The Beibai’e cemetery in Shanxi, northern China contains the tombs of senior nobles from the Zhou Dynasty dating from the 11th century to 256 BC. A large-scale excavation by the Shanxi Provincial Institute of Archaeology has exposed nine large- and medium-sized tombs and 17 ash pits used between 770 and 476 BC. The grave goods include copper, jade, and lacquer artworks, also objects made of bamboo, gold, and lead. Some 50 sets of bronzeware bear inscriptions that will throw light not only on burial customs, but on the ethnicity and social life of the nobility in southern Shanxi.

The excavators, under the direction of Cao Jun, also unearthed eight bronze kettles, two of which were still sealed and contained a clear liquid.
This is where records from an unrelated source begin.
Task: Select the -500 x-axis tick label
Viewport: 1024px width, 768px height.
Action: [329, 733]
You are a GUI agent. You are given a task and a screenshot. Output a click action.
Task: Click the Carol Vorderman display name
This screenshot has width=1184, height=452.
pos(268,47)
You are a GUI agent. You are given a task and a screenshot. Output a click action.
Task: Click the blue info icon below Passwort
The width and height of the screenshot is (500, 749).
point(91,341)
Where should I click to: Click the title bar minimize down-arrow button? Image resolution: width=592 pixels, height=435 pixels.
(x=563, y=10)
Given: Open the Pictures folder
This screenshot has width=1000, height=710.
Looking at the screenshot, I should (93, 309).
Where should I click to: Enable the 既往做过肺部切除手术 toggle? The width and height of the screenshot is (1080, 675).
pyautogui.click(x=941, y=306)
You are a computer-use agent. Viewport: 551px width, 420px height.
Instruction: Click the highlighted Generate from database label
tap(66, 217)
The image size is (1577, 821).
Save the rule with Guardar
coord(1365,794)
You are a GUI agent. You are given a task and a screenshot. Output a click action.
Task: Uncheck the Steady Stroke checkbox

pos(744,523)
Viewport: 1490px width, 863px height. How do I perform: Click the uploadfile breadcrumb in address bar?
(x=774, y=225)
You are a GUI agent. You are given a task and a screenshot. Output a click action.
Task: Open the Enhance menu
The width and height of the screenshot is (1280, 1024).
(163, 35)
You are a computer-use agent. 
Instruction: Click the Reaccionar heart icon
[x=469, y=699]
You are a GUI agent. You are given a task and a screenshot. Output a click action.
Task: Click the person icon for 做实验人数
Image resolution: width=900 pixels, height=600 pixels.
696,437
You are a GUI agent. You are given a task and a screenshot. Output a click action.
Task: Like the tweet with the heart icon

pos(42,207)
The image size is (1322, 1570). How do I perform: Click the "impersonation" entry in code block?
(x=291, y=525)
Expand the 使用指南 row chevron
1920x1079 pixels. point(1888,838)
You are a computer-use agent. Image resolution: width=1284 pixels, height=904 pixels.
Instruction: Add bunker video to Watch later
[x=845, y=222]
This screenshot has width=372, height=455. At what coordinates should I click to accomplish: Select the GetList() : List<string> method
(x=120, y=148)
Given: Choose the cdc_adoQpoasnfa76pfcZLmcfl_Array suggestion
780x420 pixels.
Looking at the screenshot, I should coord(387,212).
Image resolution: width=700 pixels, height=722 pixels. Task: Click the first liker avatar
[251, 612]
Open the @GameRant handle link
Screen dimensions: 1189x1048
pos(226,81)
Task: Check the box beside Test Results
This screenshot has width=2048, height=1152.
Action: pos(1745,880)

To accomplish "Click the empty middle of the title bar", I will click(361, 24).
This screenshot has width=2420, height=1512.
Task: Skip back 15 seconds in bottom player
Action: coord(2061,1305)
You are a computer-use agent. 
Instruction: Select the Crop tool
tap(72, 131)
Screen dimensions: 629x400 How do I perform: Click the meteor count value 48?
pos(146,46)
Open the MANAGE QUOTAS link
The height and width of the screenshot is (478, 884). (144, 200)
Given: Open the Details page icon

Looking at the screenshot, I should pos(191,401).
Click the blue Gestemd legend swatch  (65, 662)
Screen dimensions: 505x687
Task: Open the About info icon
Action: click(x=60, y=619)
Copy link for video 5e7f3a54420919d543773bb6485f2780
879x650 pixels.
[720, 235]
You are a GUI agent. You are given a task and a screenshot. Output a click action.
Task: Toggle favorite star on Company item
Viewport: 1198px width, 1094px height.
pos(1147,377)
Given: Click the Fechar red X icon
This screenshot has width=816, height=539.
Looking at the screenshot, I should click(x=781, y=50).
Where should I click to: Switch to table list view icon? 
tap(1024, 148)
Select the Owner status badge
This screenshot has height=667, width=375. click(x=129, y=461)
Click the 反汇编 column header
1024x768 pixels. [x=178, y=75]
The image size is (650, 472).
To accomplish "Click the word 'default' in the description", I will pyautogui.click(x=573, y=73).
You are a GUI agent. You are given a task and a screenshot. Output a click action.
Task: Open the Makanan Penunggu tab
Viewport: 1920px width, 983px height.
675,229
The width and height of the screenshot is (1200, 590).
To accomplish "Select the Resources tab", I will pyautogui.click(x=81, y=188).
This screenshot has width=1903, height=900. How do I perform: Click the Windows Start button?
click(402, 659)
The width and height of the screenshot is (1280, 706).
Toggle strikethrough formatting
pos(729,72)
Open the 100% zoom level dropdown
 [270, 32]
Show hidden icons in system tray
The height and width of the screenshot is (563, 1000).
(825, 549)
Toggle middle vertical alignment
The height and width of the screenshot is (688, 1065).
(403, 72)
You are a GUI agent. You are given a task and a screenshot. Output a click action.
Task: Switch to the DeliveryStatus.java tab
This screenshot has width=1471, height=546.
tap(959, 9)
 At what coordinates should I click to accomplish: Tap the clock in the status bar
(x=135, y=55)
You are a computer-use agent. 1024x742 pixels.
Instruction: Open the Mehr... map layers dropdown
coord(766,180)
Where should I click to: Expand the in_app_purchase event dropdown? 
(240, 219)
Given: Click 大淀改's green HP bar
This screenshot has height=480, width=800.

Samples of the liquid, and of residues in some of the other kettles, yielded volatile organic compounds and organic acids associated with fruit wine.

Chinese fruit wines (guojiu), especially plum wine, are fermented alcoholic beverages made of fruit other than grapes, usually consumed between three to five years after fermentation. They are still widely consumed throughout the country, but the Beibai’e fruit wine is the first known that predates the Qin Dynasty that began in 221 BC. Clearly the Chinese nobility were enjoying such brews long before imperial times.

Brian Fagan reporting.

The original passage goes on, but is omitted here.